8.3 Generic Programs

       dayevict   Evict clients from THOR/Merlin server or database
       daymessage   Attache a message to THOR/Merlin servers or THOR database to be sent at client login or "broadcast" a message immediately to all clients

8.4 Entering Database and Server Names

All thorfilter programs (and most other Daylight programs that use THOR and Merlin databases) use a single syntax for naming servers and databases.

Briefly, it is like this:

     database%dbpass@host:service:user%userpass

Where:
       database   name of the database being opened
       dbpass   password for the database
       host   computer on which the server is running
       service   IPC service (or "port") the server is using
       user   user name for logging into server
       userpass   password for "user" for logging into server

Most of the fields in the specification are optional; defaults are automatically supplied for those that you leave out. Note: This syntax is discussed in more detail in the database and server man pages.

If the database's name does not include passwords for the server and/or the database, the thorfilter program you are using will prompt you for them. If a database and/or server doesn't require a password, you indicate this by putting in the % with no password after it. For example:

mydb@zeus  You are asked for the database and server passwords
mydb%@zeus%  Use blank password for database and server
mydb%@zeus Use blank password for database, ask for server password

Note that you will be prompted for passwords even if you redirect input and output - the thorfilters programs use a special file to prompt you that goes to your terminal even when I/O is redirected to pipes or files. (See the option SECURE_PASSWORDS, below.)

8.5 Generic Options

There are several options that are common to all thorfilters programs.
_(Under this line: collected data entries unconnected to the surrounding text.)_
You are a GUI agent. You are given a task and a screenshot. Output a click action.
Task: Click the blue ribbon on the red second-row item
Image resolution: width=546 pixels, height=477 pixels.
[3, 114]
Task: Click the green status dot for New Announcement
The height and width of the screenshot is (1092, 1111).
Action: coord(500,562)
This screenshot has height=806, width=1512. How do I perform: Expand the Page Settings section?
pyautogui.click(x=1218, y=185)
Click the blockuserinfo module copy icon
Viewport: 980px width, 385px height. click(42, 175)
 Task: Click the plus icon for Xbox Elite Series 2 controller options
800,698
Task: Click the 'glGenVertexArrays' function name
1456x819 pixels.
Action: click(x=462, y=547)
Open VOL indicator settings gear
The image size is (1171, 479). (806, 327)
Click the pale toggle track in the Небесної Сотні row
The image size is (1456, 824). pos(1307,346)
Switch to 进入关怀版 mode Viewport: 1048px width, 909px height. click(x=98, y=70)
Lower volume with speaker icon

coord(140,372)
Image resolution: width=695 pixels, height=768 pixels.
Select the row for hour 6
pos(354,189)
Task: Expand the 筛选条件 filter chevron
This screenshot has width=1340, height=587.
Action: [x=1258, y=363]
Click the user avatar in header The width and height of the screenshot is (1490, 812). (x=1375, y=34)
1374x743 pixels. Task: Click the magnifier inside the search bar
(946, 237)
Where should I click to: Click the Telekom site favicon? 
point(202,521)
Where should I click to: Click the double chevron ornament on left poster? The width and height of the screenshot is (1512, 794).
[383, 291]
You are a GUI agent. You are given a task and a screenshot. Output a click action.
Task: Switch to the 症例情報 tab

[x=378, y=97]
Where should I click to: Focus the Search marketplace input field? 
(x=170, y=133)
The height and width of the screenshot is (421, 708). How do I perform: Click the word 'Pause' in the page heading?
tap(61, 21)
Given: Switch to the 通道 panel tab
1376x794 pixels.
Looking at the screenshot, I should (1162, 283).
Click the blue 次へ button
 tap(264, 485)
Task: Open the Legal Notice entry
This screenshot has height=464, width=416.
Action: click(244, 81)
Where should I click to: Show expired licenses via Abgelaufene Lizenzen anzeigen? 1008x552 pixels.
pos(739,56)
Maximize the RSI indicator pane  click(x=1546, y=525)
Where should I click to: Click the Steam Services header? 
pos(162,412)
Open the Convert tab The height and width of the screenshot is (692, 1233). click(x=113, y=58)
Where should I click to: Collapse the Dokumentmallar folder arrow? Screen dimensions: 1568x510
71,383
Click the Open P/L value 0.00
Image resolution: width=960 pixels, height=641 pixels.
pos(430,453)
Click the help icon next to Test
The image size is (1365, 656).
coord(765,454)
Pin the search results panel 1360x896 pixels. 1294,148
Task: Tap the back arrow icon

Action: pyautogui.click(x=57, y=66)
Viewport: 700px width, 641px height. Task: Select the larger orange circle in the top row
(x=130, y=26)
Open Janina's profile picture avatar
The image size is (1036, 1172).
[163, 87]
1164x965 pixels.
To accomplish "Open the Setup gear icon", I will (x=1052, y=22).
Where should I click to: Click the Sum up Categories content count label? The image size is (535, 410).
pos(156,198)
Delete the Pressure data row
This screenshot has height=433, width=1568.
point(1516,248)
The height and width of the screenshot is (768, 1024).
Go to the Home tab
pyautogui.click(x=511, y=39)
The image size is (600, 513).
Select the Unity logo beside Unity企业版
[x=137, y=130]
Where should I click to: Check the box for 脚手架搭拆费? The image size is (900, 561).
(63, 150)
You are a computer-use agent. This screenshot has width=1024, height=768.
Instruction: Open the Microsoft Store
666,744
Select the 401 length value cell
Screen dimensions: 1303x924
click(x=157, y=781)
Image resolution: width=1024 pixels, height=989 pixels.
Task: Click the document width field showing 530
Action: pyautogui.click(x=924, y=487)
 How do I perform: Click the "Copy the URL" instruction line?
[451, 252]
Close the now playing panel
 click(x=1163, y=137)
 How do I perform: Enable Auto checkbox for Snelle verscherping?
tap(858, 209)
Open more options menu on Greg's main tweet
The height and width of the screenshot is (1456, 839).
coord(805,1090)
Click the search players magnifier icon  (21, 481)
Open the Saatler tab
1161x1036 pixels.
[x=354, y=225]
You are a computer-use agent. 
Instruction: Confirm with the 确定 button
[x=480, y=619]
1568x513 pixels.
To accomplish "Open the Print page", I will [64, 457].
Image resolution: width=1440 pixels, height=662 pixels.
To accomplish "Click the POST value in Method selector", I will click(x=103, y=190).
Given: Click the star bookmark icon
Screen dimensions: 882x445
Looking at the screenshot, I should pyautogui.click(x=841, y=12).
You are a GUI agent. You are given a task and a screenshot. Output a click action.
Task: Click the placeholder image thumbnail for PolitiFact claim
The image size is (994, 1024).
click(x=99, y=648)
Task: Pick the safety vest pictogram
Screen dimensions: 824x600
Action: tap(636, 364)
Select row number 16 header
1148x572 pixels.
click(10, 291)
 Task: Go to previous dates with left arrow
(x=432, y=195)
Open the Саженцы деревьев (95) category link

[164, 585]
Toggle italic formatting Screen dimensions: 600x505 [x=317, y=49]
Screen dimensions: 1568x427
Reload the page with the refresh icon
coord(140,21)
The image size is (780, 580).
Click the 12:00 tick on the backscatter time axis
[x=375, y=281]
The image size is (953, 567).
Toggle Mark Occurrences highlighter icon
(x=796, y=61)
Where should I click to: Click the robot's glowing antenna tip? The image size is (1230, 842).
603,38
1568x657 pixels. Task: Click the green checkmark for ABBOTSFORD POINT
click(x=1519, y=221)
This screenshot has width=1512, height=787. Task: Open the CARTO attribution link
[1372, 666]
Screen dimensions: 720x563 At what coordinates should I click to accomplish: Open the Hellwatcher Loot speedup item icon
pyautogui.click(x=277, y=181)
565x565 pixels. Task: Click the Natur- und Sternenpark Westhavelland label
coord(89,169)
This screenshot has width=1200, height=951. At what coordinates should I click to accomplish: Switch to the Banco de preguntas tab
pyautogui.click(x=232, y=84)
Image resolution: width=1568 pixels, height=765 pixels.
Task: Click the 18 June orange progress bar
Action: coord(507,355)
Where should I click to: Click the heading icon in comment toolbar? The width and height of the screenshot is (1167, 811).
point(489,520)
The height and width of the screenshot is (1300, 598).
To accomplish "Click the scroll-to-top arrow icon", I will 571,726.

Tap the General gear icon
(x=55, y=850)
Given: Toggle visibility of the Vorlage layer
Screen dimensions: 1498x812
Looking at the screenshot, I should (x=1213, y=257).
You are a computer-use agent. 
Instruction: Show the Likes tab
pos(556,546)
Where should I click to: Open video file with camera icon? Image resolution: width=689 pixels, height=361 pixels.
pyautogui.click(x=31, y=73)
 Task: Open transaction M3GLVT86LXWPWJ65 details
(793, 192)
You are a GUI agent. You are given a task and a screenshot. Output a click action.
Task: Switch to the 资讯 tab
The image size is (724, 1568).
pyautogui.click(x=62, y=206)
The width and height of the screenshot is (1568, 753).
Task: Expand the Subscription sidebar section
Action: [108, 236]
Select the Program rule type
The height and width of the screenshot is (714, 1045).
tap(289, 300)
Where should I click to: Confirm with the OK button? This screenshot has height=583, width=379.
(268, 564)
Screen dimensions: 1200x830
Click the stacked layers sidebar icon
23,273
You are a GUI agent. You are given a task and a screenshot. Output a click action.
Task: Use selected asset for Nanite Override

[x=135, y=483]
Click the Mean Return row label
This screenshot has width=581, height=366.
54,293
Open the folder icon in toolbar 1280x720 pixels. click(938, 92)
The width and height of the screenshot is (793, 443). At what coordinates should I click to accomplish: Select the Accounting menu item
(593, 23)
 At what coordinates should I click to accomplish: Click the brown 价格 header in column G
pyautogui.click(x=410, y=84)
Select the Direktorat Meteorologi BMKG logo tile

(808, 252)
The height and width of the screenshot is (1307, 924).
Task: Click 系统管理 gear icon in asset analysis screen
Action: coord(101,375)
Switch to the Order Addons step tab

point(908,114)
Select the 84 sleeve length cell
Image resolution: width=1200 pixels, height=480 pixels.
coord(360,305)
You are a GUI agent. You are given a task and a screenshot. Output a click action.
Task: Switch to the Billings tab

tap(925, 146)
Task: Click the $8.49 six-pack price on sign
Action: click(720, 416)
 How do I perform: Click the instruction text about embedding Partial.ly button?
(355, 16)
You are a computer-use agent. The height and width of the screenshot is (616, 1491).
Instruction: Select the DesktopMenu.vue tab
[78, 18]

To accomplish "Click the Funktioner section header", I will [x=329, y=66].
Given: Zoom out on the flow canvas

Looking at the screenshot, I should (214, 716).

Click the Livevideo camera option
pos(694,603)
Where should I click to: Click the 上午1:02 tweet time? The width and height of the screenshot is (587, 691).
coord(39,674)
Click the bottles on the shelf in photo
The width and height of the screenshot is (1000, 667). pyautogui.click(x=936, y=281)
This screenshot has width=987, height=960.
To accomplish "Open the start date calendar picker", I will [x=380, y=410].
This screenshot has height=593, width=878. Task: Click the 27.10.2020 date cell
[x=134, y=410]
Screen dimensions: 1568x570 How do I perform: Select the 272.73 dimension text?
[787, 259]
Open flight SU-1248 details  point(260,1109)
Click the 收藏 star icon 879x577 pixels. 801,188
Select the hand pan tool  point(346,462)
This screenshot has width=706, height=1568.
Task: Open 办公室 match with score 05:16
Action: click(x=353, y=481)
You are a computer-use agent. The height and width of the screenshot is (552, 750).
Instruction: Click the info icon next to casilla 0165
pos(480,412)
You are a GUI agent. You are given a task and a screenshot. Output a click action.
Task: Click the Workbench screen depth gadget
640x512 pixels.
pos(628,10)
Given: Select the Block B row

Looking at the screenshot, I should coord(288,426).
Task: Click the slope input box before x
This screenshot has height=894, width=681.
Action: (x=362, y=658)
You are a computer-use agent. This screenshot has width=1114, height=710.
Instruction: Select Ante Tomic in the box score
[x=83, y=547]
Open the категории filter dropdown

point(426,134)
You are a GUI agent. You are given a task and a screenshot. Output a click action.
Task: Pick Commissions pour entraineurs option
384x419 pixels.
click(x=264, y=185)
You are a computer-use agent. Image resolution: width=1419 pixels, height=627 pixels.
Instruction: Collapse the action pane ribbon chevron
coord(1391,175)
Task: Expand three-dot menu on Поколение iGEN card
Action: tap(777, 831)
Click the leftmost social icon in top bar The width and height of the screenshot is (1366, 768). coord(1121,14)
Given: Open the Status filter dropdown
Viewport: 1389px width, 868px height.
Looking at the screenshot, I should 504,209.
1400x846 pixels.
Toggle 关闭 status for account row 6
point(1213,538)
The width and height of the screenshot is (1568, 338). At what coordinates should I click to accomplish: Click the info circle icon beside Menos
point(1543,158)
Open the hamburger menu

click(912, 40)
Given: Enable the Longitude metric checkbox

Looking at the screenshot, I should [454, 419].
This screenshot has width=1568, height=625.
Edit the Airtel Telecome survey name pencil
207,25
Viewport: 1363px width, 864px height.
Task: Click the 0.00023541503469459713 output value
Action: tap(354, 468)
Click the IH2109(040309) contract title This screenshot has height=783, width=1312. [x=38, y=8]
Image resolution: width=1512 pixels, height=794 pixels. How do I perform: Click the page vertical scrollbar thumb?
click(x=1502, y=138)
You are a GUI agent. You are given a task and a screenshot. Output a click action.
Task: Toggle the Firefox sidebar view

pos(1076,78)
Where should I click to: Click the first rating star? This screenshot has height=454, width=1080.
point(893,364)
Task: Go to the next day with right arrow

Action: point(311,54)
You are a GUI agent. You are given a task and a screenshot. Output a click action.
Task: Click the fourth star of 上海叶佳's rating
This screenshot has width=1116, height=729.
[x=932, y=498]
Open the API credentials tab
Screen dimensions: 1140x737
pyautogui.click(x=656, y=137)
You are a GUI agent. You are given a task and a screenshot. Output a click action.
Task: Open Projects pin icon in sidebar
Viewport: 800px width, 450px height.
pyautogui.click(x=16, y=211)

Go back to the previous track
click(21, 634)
We describe them once here, rather than in each thorfilter program's description.

SECURE_PASSWORDS TRUE|FALSE
Normally, if passwords are entered on the command line (e.g. mydb%mypass), a thorfilter program will exit immediately. This is to discourage password discovery via programs, such as ps(1), that show the complete command line used to invoke a program. If SECURE_PASSWORDS is set to FALSE, passwords can be entered on the command line. See the Help Widget's "database_name" topic for more details.

THOR_IPC_SERVICE service
MERLIN_IPC_SERVICE service
Names the default service (see /etc/services) or "port" of the THOR server or Merlin server, respectively. Defaults are thor and merlin for THOR and Merlin programs, respectively. Note that these options are ignored if a server's name includes the service (e.g. @crawdad:thor2).